• _Goal of the exercise_
Without including the images, transcribe each record precisely as it appears below.

• _Input records_
*-*-*
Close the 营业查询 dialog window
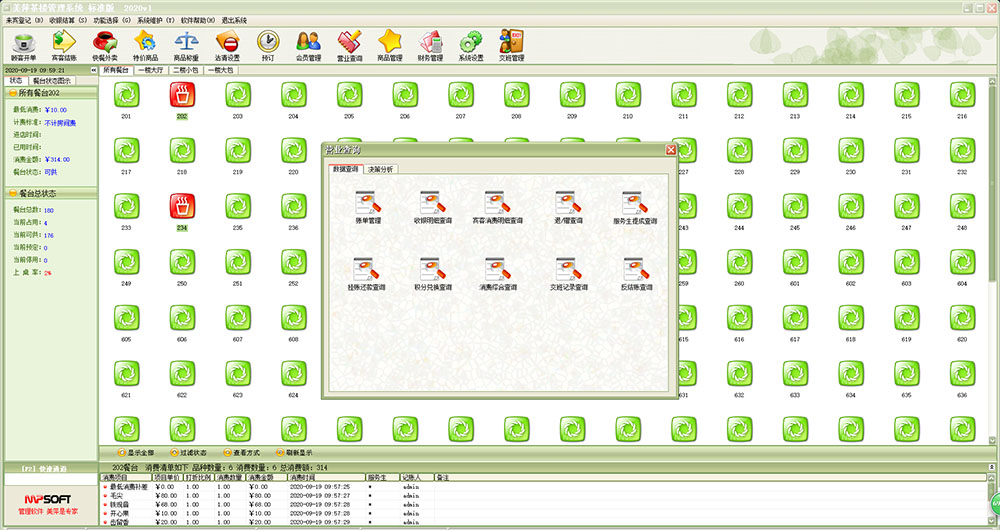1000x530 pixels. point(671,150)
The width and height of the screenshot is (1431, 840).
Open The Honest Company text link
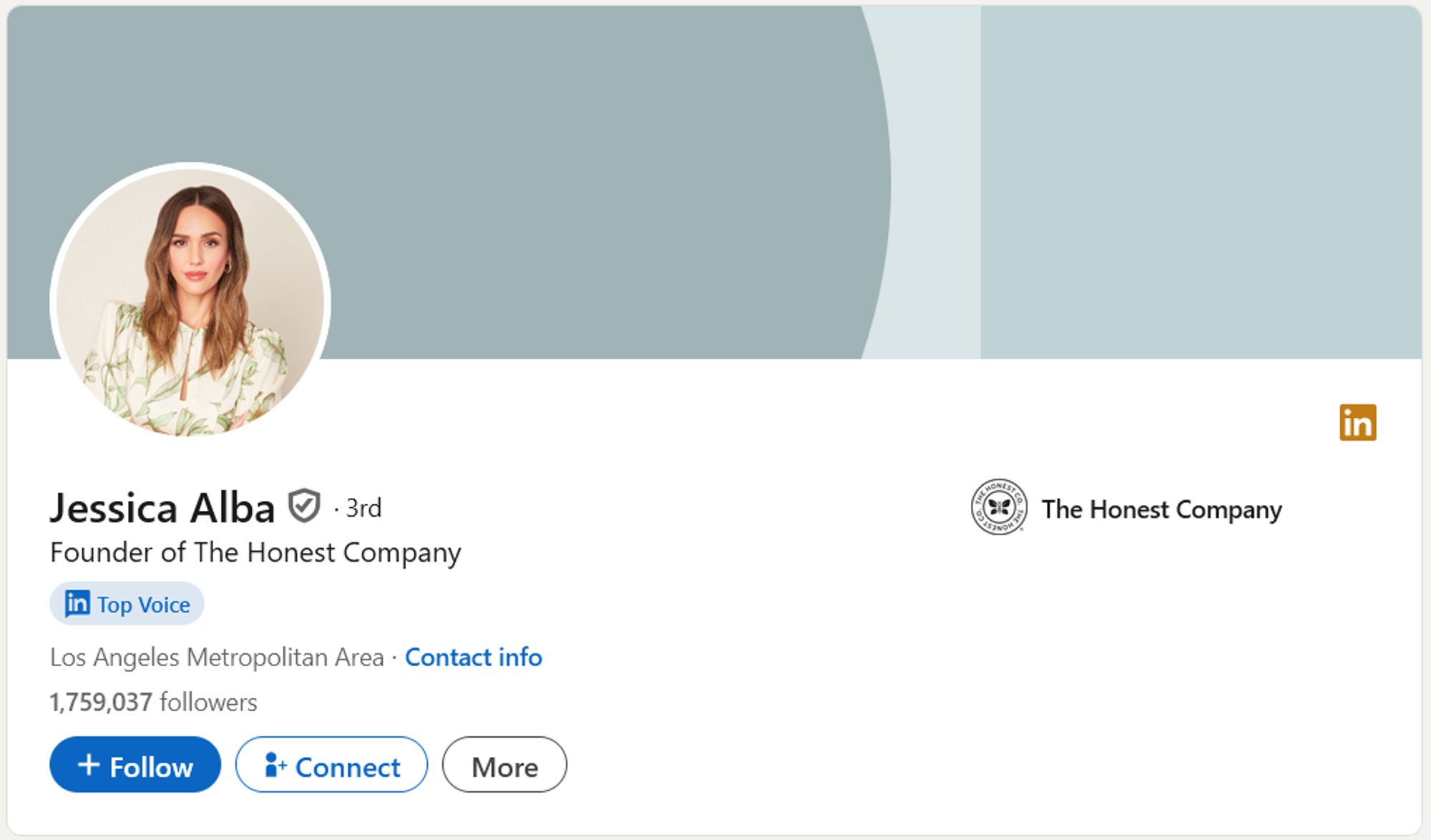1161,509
*-*-*
• _Task response_
Close the 营业查询 dialog window
1000x530 pixels. point(671,150)
The width and height of the screenshot is (1431, 840).
Open The Honest Company text link
1161,509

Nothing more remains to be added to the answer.